JAKARTA, ELEVEN – Kampus IISIP Jakarta sukses menggelar acara “Lenong Konser” di halaman kampus IISIP Jakarta, pada Rabu (18/06/2025). Acara ini hasil kolaborasi IISIP Jakarta bersama 3 institusi Dikti Saintek, yaitu Silat Cingkrik Rawa Belong, dan Seni Tari Sanggar Si Pitung.
Pimpinan Sanggar Si Pitung Rawa Belong, Bang H. Bachtiar Pitung menjelaskan acara ini mempunyai misi mengedukasi generasi muda tentang akar budayanya sendiri yaitu Betawi. Menurut Bachtiar, kegiatan ini bukan sekadar hiburan, melainkan bentuk pendekatan langsung kepada kalangan anak muda dalam kampus dan masyarakat sekitar.
“Saya ingin menampilkan sebuah Lenong yang mengedukasi yang berdasarkan kepatutan atau pakem yang mungkin selama ini masyarakat kampus belum pernah melihat. Dia tahu mungkin Lenong di TV Kayak Lenong, bercanda-bercandaan dengan musika mengrumung dianggapi Lenong.
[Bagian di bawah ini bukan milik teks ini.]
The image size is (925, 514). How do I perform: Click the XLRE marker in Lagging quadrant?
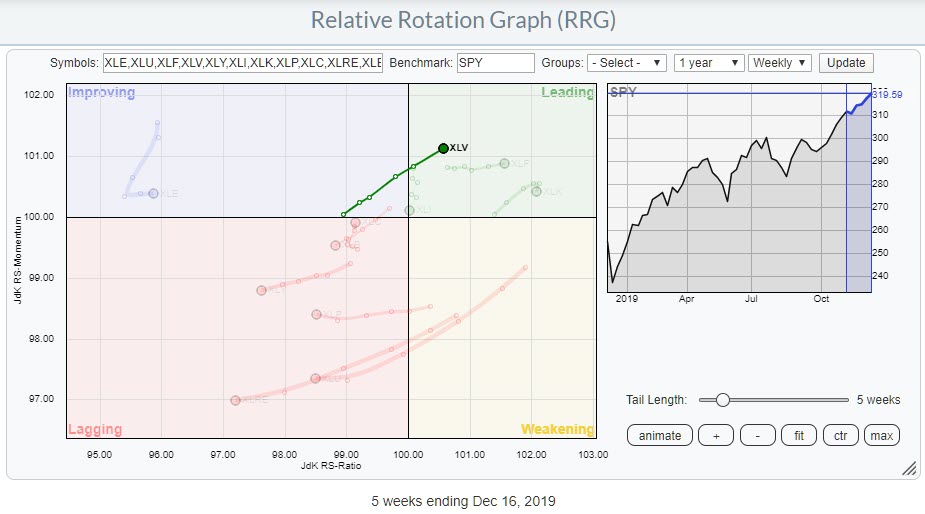coord(235,400)
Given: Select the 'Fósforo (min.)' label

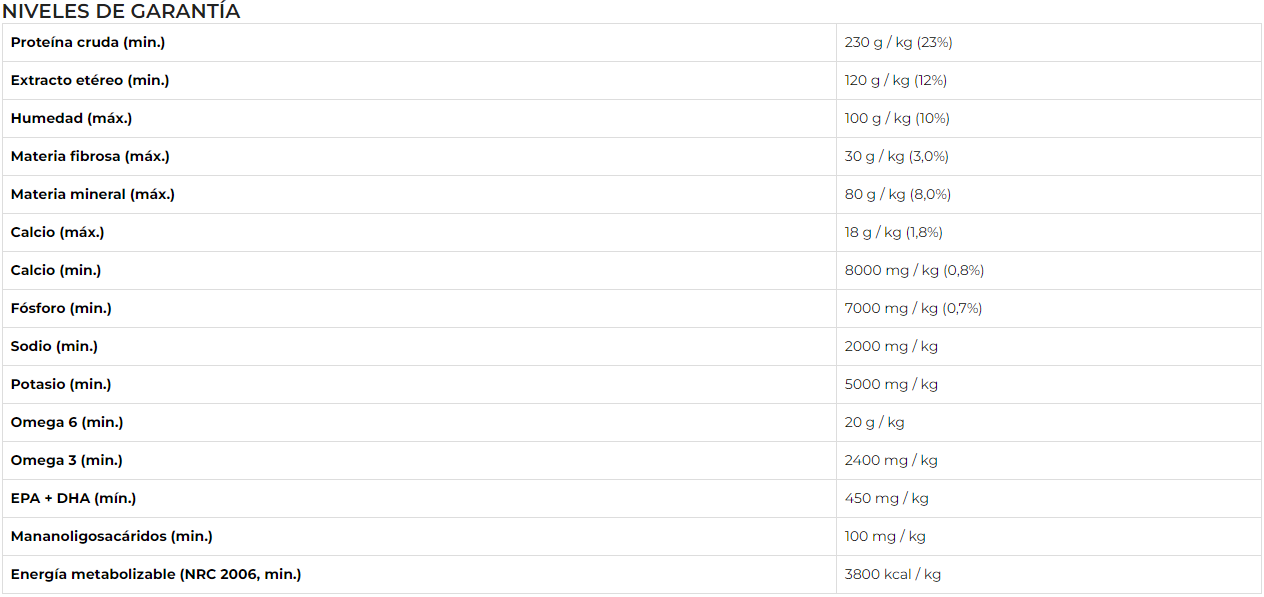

Tapi inilah yang kita ingin memberitahukan dan mengedukasi bahwa Lenong itu seperti ini,” ujar Bachtiar saat di wawancarai Eleven, Rabu (18/06/2025).
Selain itu, acara ini bertujuan menjembatani jarak antara budaya lokal dan generasi muda yang sering kali terasing dari warisan budayanya sendiri. Bachtiar menyebut lingkungan kampus menjadi tempat yang cocok untuk meperkenalkan hal tersebut.
“Ya, pertama emang target kita mahasiswa. Bagaimana mahasiswa mengenal seni budaya Betawi dengan cara mereka diam di tempat tapi saya nyamperin. Karena tidak mungkin ketika saya bikin acara besar di kampung saya, Roblong, masyarakat kampus mau nonton pertunjukan itu makanya kita samper jemput bola gitu,” lanjutnya.
Acara yang berlangsung pada pukul 10.00 – 17.00 WIB menampilkan sederet pertunjukan khas betawi seperti palang pintu, tarian tradisional betawi, musik gambang kromong, diskusi budaya, manusia petasan, ondel-ondel ngibing, atraksi silat betawi, bank betawi, dan lenong konser.
Salah satu pengunjung, Nur, warga sekitar lenteng Agung turut mengapresiasi kegiatan yang diselenggarakan di kampus IISIP. Namun, ia menyebut kurangnya informasi penyelenggaraan acara bisa lebih jelas dan tersebar luas disekitaran kampus.
“Ya, bagus sih tapi, informasi yang lebih ini sama masyarakat, biar masyarakat lebih mau datang kesininya. Nah, terus, kalau bisa ya, sedikit ada kenangan-kenangan buat kayak dilihat lebih senior nih ibu-ibunya lebih tua. Ya, biar kita kesana aja nanti dapet ini lho,” ujarnya.
Melalui acara ini, Bachtiar berharap kesenian Betawi tak hanya menjadi tontonan sesekali, tetapi benar-benar dikenal, dipahami, dan dicintai generasi muda baik dari kalangan Betawi maupun bukan.
“kita bukan hanya orang Betawi aja Baik kalangan mahasiswa, mahasiswa, pelajar, dan masyarakat umumnya Sudah harus juga ikut memberikan kontribusi Mengembangkan, melestarikan seni budaya Betawi ,” tutupnya.